YOUR GOAL ▸ For the material below, return exactly the lines starting at the one holding "The height and" and ending at the one holding "the KeynotePro Composer", counting both as part of the range.

INPUT RECORDS ▸
================

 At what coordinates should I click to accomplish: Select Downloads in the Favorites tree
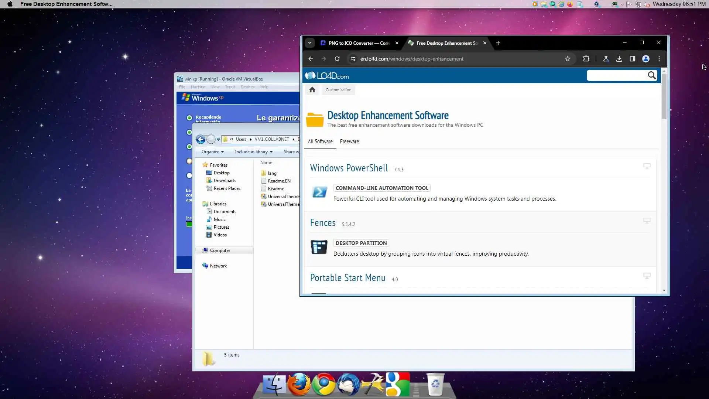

================

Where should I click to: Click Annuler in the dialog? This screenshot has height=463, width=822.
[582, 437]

================

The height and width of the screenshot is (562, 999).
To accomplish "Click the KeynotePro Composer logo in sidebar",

================

WORKED SOLUTION ▸
The height and width of the screenshot is (562, 999).
To accomplish "Click the KeynotePro Composer logo in sidebar",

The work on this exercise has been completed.